# PROBLEM STATEMENT
The expected output is the first line of the data below and every line after it, up to and including the line containing "Given: Launch the", each reproduced exactly.

(Stored items)
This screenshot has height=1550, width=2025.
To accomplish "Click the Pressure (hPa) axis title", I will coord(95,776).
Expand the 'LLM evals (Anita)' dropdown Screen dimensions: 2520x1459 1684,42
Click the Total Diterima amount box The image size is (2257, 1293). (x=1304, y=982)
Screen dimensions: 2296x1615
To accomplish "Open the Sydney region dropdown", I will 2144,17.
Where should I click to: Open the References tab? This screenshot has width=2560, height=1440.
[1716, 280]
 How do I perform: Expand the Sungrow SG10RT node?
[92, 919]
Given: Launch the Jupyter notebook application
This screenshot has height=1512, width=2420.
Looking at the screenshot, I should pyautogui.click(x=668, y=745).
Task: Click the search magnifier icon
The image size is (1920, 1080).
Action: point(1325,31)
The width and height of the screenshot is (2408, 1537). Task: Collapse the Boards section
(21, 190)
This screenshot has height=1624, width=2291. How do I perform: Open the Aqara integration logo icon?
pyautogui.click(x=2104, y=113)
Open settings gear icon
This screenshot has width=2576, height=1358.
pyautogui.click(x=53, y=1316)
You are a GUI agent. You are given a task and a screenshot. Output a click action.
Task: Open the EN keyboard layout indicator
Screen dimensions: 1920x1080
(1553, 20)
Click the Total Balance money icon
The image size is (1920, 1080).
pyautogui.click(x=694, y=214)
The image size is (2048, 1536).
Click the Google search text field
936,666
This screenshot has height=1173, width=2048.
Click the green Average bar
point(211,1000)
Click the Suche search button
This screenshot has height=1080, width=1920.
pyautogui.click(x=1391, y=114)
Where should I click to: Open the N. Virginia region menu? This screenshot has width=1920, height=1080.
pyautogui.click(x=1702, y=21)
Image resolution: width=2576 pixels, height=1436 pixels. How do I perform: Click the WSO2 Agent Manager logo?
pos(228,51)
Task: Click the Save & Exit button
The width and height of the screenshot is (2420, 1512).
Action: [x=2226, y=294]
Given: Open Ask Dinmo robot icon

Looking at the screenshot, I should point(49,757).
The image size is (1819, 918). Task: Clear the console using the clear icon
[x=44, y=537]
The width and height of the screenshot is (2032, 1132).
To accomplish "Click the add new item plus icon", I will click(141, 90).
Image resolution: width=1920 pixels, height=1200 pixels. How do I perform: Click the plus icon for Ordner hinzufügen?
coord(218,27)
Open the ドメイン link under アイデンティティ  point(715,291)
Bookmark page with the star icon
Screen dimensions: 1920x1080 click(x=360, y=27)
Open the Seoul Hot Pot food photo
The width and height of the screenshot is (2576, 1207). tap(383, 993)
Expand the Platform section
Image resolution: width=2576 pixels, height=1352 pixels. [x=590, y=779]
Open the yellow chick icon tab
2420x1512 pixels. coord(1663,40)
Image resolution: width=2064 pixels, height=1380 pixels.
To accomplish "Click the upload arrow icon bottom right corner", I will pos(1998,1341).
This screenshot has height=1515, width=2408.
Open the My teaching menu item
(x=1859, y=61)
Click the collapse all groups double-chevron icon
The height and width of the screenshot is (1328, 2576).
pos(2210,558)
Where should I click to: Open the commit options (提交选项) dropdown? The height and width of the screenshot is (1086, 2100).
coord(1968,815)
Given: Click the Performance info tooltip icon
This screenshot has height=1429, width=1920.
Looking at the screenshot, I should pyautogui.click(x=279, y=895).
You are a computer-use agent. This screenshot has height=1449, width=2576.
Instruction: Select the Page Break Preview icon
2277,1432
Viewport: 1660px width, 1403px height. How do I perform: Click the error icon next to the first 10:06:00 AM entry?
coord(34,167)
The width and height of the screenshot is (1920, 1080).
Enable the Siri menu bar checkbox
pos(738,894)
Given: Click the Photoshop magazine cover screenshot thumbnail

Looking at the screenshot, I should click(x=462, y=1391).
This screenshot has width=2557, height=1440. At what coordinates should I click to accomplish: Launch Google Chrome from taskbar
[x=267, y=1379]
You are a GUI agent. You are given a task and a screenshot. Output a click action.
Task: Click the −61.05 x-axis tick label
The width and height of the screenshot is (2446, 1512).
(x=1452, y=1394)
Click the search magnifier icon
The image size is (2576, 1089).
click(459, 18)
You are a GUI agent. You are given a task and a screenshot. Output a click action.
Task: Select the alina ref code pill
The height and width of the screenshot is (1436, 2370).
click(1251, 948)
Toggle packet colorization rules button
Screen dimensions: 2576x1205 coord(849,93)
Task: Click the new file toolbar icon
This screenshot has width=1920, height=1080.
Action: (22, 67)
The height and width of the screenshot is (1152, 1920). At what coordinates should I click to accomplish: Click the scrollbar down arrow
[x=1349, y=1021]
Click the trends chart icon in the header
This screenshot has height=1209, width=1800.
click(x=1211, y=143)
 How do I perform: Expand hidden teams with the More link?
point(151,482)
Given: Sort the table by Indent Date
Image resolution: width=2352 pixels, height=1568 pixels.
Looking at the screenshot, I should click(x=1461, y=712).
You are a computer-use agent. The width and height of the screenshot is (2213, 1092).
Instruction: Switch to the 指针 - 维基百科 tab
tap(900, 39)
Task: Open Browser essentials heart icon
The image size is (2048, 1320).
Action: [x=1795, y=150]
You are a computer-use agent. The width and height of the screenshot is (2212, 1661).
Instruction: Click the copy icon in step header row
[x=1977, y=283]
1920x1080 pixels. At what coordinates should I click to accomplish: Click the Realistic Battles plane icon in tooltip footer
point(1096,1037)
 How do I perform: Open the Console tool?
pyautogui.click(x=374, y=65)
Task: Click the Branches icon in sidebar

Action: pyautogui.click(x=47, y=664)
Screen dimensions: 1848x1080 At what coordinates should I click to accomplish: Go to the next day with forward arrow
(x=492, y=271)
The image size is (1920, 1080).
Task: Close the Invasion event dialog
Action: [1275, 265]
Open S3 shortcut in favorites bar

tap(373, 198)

# SOLUTION TO THIS EXERCISE
This screenshot has height=1550, width=2025.
To accomplish "Click the Pressure (hPa) axis title", I will coord(95,776).
Expand the 'LLM evals (Anita)' dropdown Screen dimensions: 2520x1459 1684,42
Click the Total Diterima amount box The image size is (2257, 1293). (x=1304, y=982)
Screen dimensions: 2296x1615
To accomplish "Open the Sydney region dropdown", I will 2144,17.
Where should I click to: Open the References tab? This screenshot has width=2560, height=1440.
[1716, 280]
 How do I perform: Expand the Sungrow SG10RT node?
[92, 919]
Given: Launch the Jupyter notebook application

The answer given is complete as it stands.